Description of the task: Repeat the passage of the broker agreement word for word, starting with "2. Minimum Shipment." and going on through "a continuing basis.".

Selected excerpt:

Agreement is made and entered into between Shipper and Crowley Logistics, Inc. a corporation organized and existing under the laws of the State of Delaware, hereinafter referred to as the "Broker". It is the intent of the parties that Broker provide the transportation services described in this agreement to Shipper as a Broker that is duly authorized to perform such services for compensation under a license issued to it by the Federal Motor Carrier Safety Administration. In consideration of the promises hereinafter contained, the parties do hereby mutually agree as follows to-wit:


  1. Transportation. Broker is a licensed property broker that arranges the transportation of commodities, including commodities which are either regulated or exempt from regulation. Shipper shall tender or cause to be tendered a series of shipments during the term of this Agreement and Broker will arrange for transportation of these goods only with properly licensed carriers. Carriers include motor carriers, rail, or intermodal service providers. Broker will perform such services within the extent of Broker’s authority from the Surface Transportation Board or any other appropriate state regulatory agency. In no event will Shipper knowingly request Broker to, and Broker will not knowingly, provide services or act in any manner which would cause broker to break any laws or conflict with any regulations of the appropriate local, state or federal agencies.


  2. Minimum Shipment. During the term of this Agreement, the Shipper will tender or cause to be tendered to Broker a series of shipments on a continuing basis.

Dataset content:
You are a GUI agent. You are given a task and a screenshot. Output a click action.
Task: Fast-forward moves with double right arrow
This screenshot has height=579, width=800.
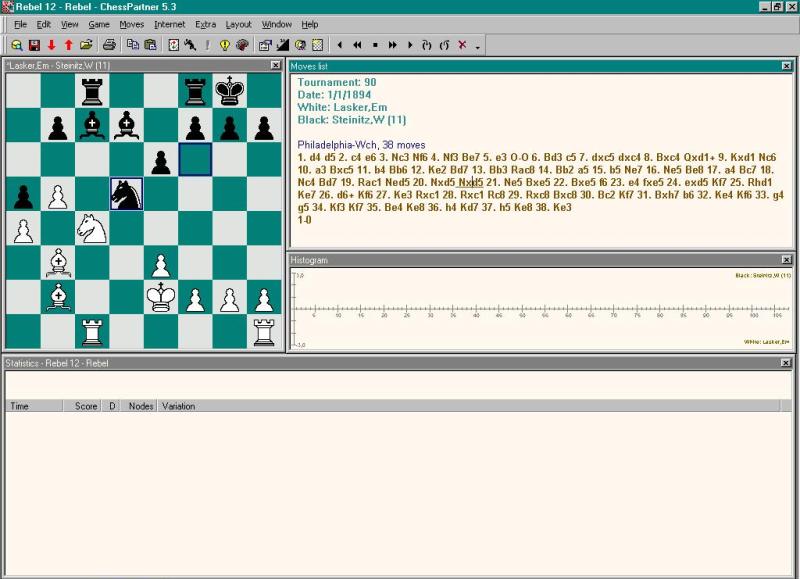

Output for this exercise:
2. Minimum Shipment. During the term of this Agreement, the Shipper will tender or cause to be tendered to Broker a series of shipments on a continuing basis.